Judge rescues Arizona GOP lawmakers from pickle of their own making
PHOENIX (AP) - A judge in Prescott has saved Republicans in the Arizona Legislature from a political mess they created when they repealed elections for political party precinct committeemen and set off a firestorm among Republican party activists.
Yavapai County Superior Court Judge John Napper ruled March 22 that the law eliminating elections for party offices was illegal special legislation and therefore void.
Republicans in the House and Senate have been frantically searching for a solution since they got rid of elections for precinct committeemen in a section of a larger emergency measure they enacted on March 3. That bill was designed to fix a glitch created by the once-a-decade re-drawing of congressional and legislative district lines that led to wild swings in the number of qualifying signatures candidates need to gather to appear on the ballot.
But buried in the bill, and apparently overlooked by Senate President Karen Fann and House Speaker Rusty Bowers, was a passage making precinct committee offices for the state’s 30 legislative districts appointed this year. Precincts can have more than two dozen committeemen. Elections are held only if there are more candidates than available seats, which happens rarely.
The weekend after the law unanimously passed the House and Senate and was swiftly signed by Republican Gov.

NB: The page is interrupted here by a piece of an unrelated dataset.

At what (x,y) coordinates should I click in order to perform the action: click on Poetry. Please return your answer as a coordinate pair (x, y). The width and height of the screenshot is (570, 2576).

Doug Ducey, Arizona Republican Party activists went ballistic when they discovered their elections had been eliminated for 2022. They hammered Fann, Bowers and other GOP lawmakers and called the move undemocratic.

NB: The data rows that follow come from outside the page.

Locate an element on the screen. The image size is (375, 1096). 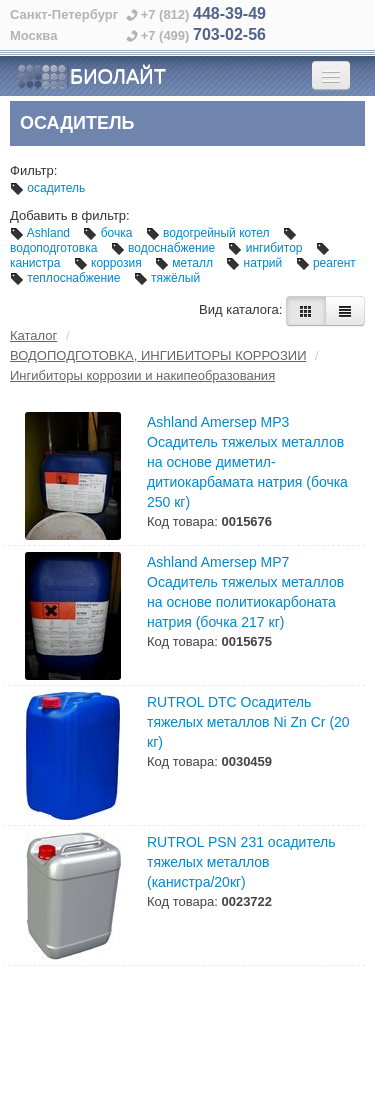
RUTROL PSN 231 осадитель тяжелых металлов (канистра/20кг) is located at coordinates (241, 862).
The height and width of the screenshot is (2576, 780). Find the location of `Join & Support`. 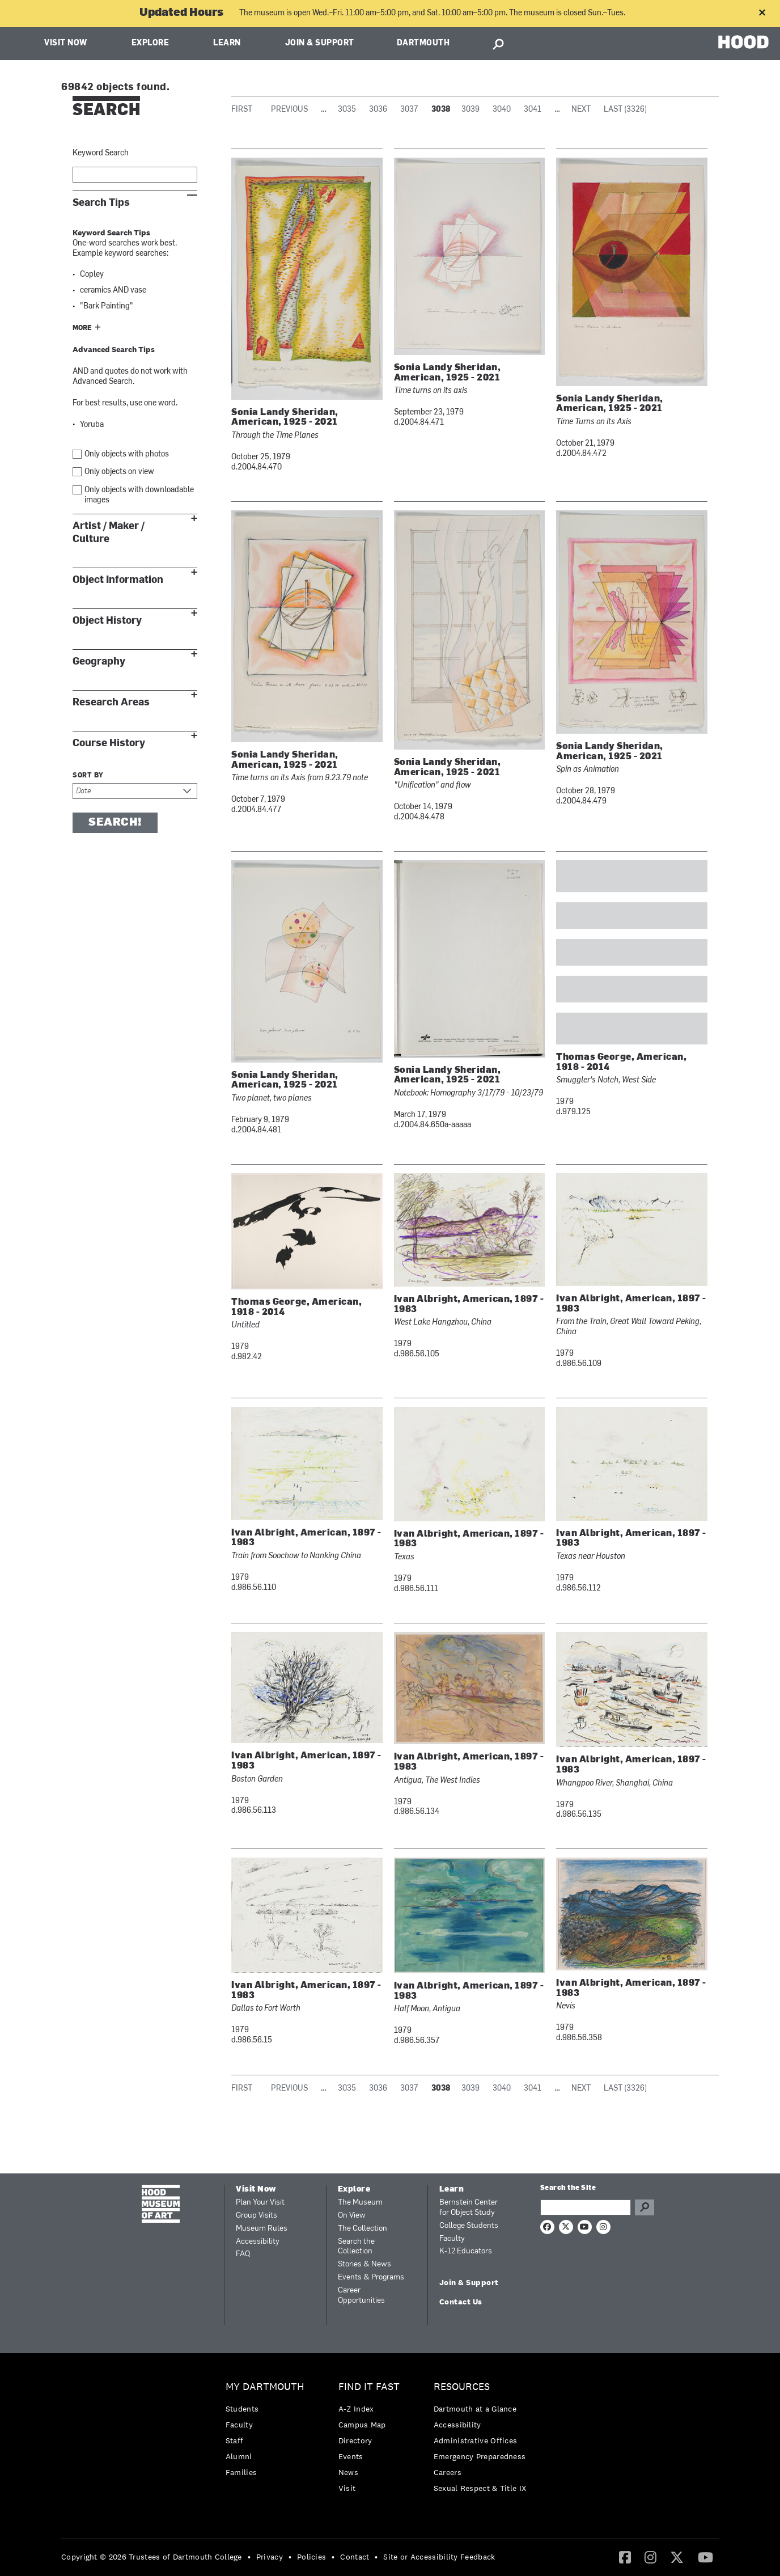

Join & Support is located at coordinates (319, 43).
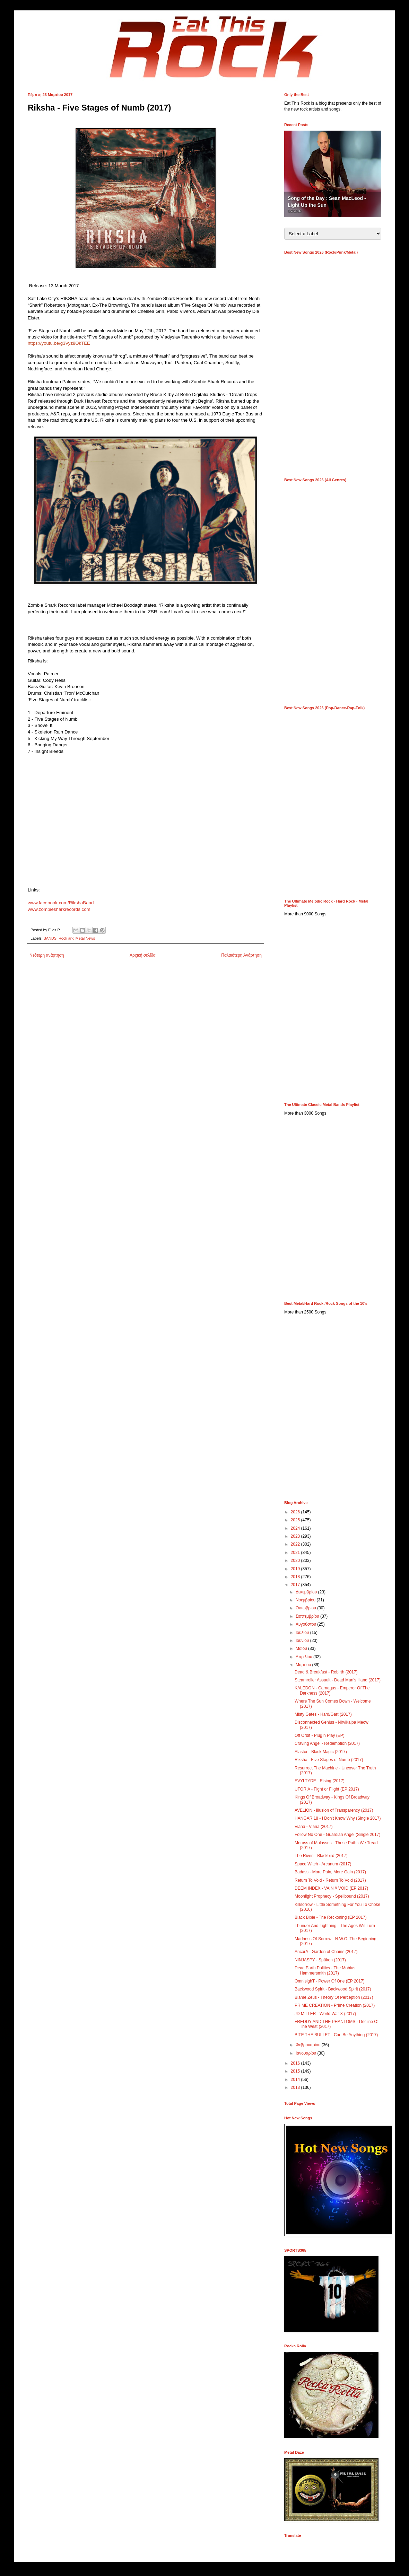  Describe the element at coordinates (334, 1810) in the screenshot. I see `AVELION - Illusion of Transparency (2017)` at that location.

Democrats who rely less on elected committeemen to do grassroot party work were in no hurry to help and did not support legislation designed to restore the elections.
That left Republicans on the hot seat, since without Democratic votes they lacked the 2/3 majority they needed for an emergency clause that would restore the elections before the Aug. 2 primary.
Enter lawyers for the Arizona Republican Party, who filed suit in Prescott and sought to have the part of the law eliminating precinct committeemen elections thrown out.
Judge Napper wrote that the main part of the bill creating new rules for determining how many signatures a candidate needs to qualify for the ballot was legal because it broadly applied and had a "perhaps sensible means" of standardizing signature requirements for congressional and legislative offices.
But he said that eliminating elections for precinct committeemen, and only those offices, was not at all rational.
Instead, that part of the bill "discriminates against elected party precinct committeepersons apart from all other candidates for federal, state, and local offices whose rights to run for election (and the rights of the electorate to vote for them) are not altered," Napper wrote.
Precinct committeemen help with grassroots party activities and craft lists of potential replacement lawmakers if there is a vacancy, but otherwise have no official duties.
The Republican-controlled Legislature had been considering adding the restoration of precinct committeemen elections to a planned special session on tax cuts. But with Tuesday’s ruling, GOP lawmakers won’t have to worry about whether that fix might actually work.